» Page:
::::

As always, our expectation is that the Linkery will become the best restaurant in America. For the first time, I’d say, we have a clear sense of what that means for us and what the Linkery will look like when it’s there.

That process comprised so many things this year:

  • Most obviously, we moved to a location with about 3 times as many seats, a much bigger kitchen, and varied seating areas (and roll-up doors for these great weather days).
  • We expanded our menu to include flatbreads, sandwiches, offal, and a locally-sourced lowcountry boil in addition to our traditional link plates, vegetarian dishes, and market menu.
  • We increased our beer selection to 4-5 drafts and 4-6 casks. Our cask program is among of the most ambitious in the country, which is appropriate for a localist restaurant in the leading craft beer city in America.
  • Our new wine manager improved the wine list and now we offer a big selection of great wines by the glass.
  • In addition to curing all our own meats, we now bake all our own bread, make our own sauerkraut, make all condiments from scratch, and pickle a lot of stuff.
  • We’re curing a wide variety of meats with both new and traditional cures, including the Best Damn Ham in the Land. This is informing our new North Park Meat Co., which is really fun (and looks cool, too).
  • Our meat is coming from a wide variety of the best independent farmers in California and Iowa. We’re now serving only grassfed, pastured beef, goat and lamb. All the pork and poulty on our market menu is pastured now.
  • We’ve been able to procure and cook a lot of foods that haven’t been available in San Diego restaurants in generations, like local pastured goat, local pastured quail and eggs, and pastured pork from California.
  • To my taste buds, our food got more delicious this year.
  • Our sales doubled this year, which means we served our community to a much greater degree in both breadth and depth. I take that as a referendum that we are, for the most part, on the right track.

The important driver about doing more work ourselves, and about working more closely with a greater number of the best independent farmers, is that we are closely in tune with the quality. World-class food requires that everyone involved in the nurturing and creation of the food be doing great work starting with the soil; the more involved we are at the source, the more opportunity we have to be a part of that kind of excellence.

Looking forward to 2009

Next year, we have two big opportunities/challenges.

The first is to achieve financial sustainability. Since we started the restaurant, it’s been subsidized to a great degree by both its ownership (taking negative return on investment) and its employees (working for less than they would make elsewhere). This has happened in the belief that the project is worth doing and will have a long and bountiful life, and that eventually, it will be able to sustain itself financially. As we approach our fifth year, I think we have a consensus — and a necessity — that it’s time for that to happen.

::::

» Written tasks:
1. According to the Linkery year-in-review, how many drafts and casks does the restaurant now pour?
2. Continue the Linkery year-in-review from its last sentence.
None of the data is needed.

» Dataset content:

::::

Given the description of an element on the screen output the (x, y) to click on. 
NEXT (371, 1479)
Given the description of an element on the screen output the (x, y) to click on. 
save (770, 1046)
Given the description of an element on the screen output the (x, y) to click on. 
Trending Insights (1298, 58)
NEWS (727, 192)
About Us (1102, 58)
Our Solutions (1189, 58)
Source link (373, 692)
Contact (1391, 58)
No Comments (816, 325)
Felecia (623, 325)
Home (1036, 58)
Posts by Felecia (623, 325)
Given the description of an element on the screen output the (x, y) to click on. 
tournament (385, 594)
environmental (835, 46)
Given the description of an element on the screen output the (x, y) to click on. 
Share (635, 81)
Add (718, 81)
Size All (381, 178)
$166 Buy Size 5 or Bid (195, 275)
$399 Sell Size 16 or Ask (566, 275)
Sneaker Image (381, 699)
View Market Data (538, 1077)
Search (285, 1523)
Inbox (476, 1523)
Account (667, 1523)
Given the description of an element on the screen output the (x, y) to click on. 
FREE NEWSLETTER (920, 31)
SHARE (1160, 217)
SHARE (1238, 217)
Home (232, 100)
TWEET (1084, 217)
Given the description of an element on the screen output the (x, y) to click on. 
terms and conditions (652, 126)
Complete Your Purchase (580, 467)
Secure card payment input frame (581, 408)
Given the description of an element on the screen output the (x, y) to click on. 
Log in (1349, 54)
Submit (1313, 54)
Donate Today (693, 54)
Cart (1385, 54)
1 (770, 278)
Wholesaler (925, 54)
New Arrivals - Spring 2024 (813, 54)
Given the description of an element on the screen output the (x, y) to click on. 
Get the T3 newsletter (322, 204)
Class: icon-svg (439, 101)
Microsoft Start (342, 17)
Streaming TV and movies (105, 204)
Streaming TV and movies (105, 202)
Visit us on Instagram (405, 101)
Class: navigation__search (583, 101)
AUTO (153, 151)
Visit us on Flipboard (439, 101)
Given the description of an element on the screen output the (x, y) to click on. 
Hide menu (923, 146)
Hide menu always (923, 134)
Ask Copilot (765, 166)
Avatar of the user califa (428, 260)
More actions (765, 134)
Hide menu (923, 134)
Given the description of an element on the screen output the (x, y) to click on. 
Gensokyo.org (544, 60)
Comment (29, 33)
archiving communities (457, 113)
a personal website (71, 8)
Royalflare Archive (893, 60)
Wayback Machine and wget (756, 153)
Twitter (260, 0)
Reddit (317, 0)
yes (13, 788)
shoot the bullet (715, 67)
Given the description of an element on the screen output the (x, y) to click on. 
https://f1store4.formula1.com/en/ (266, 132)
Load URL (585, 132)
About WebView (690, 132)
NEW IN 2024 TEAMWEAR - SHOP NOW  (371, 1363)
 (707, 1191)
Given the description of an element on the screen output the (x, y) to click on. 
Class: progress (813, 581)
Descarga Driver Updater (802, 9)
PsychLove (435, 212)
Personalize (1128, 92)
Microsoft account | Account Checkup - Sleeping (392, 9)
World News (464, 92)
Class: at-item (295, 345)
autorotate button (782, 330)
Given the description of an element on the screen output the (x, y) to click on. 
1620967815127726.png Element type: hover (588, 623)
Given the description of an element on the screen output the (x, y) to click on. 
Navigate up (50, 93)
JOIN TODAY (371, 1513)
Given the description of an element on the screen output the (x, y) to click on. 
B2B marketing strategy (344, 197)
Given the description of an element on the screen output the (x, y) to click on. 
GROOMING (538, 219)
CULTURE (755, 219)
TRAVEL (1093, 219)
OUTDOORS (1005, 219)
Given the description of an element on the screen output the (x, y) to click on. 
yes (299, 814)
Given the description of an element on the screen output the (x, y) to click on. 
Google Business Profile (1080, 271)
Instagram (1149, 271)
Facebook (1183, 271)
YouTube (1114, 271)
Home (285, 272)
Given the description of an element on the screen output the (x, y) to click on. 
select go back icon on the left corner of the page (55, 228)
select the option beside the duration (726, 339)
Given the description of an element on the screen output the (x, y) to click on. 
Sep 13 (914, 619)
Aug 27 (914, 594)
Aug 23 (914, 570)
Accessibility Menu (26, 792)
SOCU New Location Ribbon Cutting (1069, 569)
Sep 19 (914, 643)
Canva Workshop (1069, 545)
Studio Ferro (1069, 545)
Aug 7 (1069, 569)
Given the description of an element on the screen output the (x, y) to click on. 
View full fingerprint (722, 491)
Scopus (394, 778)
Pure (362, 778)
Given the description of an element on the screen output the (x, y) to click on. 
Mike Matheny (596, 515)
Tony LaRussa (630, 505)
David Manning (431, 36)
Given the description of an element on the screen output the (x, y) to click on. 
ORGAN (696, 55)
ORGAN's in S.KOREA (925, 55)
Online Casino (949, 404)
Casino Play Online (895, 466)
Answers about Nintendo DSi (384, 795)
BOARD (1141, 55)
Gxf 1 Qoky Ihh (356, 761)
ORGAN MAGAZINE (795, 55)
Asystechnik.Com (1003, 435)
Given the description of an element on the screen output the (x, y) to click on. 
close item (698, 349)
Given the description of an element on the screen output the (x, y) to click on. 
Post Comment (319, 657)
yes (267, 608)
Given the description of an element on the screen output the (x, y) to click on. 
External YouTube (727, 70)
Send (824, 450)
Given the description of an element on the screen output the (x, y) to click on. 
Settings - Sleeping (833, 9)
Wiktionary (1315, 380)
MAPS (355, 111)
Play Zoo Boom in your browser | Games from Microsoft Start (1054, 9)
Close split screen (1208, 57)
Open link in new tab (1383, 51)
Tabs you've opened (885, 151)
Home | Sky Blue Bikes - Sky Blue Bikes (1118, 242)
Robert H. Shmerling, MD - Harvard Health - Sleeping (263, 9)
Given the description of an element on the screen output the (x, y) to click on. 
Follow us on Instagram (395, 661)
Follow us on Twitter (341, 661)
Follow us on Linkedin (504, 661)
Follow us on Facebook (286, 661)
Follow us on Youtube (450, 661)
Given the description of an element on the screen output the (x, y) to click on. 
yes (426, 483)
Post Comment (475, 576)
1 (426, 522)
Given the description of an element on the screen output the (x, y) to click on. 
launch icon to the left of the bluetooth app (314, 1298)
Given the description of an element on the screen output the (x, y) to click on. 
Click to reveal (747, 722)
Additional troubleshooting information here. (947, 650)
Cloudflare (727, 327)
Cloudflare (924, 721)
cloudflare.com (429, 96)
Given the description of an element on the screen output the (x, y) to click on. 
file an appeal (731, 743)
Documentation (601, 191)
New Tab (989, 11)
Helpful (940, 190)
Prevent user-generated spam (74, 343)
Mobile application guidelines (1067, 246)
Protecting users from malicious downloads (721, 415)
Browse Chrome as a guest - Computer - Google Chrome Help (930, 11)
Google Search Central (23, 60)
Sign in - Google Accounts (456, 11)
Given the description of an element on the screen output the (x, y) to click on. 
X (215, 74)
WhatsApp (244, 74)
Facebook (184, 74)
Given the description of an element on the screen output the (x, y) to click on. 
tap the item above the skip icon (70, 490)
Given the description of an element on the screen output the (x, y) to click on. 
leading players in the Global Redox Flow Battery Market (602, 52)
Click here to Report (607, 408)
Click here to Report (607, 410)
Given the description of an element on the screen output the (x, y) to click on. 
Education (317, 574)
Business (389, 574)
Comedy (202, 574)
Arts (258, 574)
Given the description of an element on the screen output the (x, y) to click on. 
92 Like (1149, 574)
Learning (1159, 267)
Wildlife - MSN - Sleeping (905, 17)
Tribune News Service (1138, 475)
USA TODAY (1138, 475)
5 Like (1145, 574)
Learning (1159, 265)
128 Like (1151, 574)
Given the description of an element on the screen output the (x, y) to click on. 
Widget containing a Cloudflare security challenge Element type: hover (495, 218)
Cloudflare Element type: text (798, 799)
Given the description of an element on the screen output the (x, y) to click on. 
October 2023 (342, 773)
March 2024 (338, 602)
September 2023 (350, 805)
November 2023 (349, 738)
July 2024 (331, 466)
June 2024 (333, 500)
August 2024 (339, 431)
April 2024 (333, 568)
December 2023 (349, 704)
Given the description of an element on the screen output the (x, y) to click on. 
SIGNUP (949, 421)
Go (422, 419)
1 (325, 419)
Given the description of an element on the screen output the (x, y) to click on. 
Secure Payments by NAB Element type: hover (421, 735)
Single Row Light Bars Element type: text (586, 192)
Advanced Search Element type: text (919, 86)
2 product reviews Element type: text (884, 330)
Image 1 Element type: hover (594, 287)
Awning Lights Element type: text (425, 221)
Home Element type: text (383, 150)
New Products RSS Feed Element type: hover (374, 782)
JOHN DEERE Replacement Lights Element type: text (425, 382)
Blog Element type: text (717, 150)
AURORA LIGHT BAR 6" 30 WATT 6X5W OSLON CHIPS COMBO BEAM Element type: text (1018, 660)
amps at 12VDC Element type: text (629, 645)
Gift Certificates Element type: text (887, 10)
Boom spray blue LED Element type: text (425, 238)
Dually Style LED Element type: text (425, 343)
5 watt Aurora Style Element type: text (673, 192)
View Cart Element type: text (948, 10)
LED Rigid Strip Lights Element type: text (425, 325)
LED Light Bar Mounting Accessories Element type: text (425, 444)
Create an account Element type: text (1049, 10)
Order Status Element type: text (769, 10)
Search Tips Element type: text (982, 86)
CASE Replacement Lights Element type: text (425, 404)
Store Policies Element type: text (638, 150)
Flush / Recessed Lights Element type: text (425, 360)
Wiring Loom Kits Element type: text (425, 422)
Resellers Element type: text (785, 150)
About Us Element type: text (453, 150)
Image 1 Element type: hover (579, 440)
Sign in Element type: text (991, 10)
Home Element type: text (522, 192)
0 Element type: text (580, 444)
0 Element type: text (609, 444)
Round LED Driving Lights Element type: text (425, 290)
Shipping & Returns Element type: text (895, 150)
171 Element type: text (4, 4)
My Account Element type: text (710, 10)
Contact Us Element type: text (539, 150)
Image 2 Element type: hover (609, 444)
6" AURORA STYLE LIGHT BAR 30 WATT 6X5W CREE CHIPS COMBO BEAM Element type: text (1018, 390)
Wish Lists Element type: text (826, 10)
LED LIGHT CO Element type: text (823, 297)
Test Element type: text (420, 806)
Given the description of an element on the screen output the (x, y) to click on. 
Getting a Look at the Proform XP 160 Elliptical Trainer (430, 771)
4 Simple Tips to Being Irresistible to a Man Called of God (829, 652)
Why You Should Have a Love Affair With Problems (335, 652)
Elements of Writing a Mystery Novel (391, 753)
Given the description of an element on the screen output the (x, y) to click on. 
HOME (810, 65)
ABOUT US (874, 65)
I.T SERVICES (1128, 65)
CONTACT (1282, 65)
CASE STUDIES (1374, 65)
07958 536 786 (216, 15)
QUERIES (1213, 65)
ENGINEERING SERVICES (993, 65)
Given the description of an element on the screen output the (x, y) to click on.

::::

» Responses per task:
1. It offers 4-5 drafts and 4-6 casks.

2.
Fortunately, the changes we made in the last year have laid the groundwork for the restaurant to support itself. Even in the last 2-3 months, we’ve seen the business learn to operate in way which should, in the upcoming year, be able to pay the employees at market rates and still provide a modest but positive return on capital. That is exciting and necessary. Of course, the greater economy remains a wildcard.

Our other challenge/opportunity for the future is, now that we understand what the Linkery is in the community, to assert its excellence every day, every meal, every ingredient. In other words, to elevate our game to consistently meet the world-class promise of the enterprise. I get to work with the people at the Linkery every day, and I believe that this is the group of people that will make it happen. In fact, I think it is already happening and that that degree of excellence will obviously manifest itself to even casual observers in a surprisingly short time. Though the future is hard to predict.

Thank you very much for contributing, in whatever capacity you serve, to this enterprise. It is truly community-driven and passionate, and to get to be a part of it is a rare treat. I also think that together we are making a great difference in what’s available for us all to eat and drink, and as someone who wants to eat real food, I’m grateful for that.

One Response to “2008 Stakeholders Report”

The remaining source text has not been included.